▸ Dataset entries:

==*==

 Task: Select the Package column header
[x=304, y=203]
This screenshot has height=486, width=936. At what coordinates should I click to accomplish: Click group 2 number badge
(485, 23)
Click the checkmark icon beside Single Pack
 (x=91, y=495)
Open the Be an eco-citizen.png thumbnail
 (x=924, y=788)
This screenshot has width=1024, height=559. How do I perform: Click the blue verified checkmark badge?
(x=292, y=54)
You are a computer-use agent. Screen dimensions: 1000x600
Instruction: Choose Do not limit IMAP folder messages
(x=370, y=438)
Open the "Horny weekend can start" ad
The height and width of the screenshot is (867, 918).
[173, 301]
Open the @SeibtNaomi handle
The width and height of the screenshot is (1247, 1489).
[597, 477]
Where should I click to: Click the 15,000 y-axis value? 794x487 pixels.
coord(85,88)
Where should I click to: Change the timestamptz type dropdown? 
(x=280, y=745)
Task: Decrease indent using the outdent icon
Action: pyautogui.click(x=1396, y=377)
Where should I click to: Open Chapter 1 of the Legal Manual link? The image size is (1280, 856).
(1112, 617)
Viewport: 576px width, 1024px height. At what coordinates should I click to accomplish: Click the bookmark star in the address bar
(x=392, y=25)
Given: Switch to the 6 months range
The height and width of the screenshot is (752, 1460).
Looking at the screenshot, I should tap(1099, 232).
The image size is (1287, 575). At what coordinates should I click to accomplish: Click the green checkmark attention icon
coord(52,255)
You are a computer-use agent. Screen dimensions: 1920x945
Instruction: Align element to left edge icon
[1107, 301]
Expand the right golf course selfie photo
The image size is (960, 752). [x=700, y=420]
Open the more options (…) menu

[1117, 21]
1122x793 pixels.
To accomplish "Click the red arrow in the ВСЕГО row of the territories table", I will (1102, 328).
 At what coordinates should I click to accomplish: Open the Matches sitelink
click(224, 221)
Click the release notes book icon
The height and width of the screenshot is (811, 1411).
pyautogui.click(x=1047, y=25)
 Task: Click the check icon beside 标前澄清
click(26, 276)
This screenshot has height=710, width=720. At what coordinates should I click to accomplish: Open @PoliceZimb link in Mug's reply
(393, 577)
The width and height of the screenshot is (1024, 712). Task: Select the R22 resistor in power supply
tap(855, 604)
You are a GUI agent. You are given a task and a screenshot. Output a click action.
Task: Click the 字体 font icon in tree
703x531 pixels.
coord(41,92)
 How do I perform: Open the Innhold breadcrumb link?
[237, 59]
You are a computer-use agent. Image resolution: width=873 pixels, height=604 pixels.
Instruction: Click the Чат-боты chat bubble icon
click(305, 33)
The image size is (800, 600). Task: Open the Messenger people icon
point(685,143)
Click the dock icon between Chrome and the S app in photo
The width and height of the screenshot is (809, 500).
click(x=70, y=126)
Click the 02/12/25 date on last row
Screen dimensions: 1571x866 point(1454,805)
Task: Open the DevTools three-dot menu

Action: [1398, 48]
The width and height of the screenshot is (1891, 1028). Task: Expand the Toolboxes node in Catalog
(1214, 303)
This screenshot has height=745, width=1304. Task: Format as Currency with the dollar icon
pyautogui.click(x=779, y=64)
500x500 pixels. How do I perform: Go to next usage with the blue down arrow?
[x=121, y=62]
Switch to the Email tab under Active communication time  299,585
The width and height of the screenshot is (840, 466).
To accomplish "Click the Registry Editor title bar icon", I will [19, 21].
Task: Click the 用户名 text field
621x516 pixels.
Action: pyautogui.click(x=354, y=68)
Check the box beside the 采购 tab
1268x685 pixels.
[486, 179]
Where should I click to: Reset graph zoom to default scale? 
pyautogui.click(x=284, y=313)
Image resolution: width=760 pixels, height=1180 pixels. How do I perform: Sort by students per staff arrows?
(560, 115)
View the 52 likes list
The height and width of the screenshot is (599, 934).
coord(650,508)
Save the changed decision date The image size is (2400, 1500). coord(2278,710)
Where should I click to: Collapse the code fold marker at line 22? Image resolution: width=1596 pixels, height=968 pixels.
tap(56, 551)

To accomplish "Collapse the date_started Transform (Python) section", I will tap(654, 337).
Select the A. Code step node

==*==

▸ What is required: A single figure is required: the number of lines in the entries that hold the string "agent".

▸ Output: 4